PROBLEM REQUIREMENTS: Scan the records below, and wherever a line has the word "time", pull it out.

SUPPLIED RECORDS:

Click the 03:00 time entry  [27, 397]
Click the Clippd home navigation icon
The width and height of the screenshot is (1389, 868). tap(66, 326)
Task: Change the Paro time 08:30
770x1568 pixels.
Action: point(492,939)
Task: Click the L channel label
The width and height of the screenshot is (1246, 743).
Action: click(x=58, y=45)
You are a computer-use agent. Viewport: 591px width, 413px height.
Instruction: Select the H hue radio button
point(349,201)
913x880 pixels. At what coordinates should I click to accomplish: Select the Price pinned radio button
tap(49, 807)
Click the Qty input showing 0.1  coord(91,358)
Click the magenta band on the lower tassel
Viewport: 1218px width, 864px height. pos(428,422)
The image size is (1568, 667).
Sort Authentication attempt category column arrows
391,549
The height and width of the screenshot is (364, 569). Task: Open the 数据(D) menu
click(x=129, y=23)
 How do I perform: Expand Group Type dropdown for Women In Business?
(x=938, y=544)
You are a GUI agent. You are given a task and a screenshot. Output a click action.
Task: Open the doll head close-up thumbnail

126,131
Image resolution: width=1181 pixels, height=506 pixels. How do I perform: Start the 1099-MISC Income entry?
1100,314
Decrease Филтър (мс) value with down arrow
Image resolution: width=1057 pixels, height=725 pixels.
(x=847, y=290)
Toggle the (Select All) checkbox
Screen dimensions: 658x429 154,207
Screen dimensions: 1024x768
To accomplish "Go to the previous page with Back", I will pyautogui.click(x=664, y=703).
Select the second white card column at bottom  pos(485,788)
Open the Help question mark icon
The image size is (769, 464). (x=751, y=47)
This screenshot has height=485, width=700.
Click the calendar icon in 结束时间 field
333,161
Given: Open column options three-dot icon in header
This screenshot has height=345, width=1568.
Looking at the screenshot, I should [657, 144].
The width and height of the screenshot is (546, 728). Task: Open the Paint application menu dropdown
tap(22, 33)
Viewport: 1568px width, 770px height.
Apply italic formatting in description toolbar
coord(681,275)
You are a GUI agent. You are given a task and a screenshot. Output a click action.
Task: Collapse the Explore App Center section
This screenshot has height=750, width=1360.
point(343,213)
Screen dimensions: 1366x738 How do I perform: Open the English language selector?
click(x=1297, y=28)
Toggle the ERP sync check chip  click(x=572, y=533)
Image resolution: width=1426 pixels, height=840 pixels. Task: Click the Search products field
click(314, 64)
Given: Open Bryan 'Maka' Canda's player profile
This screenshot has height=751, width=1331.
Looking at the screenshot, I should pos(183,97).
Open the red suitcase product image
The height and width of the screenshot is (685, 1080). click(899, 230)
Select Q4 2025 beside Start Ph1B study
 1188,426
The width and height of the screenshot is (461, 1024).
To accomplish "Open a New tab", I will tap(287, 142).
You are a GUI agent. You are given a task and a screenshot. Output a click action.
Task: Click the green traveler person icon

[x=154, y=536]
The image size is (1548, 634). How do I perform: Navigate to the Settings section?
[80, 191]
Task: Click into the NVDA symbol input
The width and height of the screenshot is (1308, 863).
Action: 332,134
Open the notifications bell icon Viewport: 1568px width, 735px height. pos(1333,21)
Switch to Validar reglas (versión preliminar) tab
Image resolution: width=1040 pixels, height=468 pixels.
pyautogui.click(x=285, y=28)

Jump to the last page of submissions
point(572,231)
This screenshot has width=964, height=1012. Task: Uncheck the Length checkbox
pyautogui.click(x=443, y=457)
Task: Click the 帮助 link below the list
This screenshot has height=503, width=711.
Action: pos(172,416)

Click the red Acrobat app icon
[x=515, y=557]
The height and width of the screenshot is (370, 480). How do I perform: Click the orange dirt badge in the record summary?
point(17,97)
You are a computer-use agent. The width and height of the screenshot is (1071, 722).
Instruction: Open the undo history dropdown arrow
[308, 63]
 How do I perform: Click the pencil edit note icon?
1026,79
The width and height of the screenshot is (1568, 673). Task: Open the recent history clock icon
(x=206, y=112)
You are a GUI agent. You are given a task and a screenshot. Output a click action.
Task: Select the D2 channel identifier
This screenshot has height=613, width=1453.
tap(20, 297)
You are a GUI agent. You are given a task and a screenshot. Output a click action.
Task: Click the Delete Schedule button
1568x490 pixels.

SOLUTION FOR THIS PROBLEM:
Click the 03:00 time entry  [27, 397]
Task: Change the Paro time 08:30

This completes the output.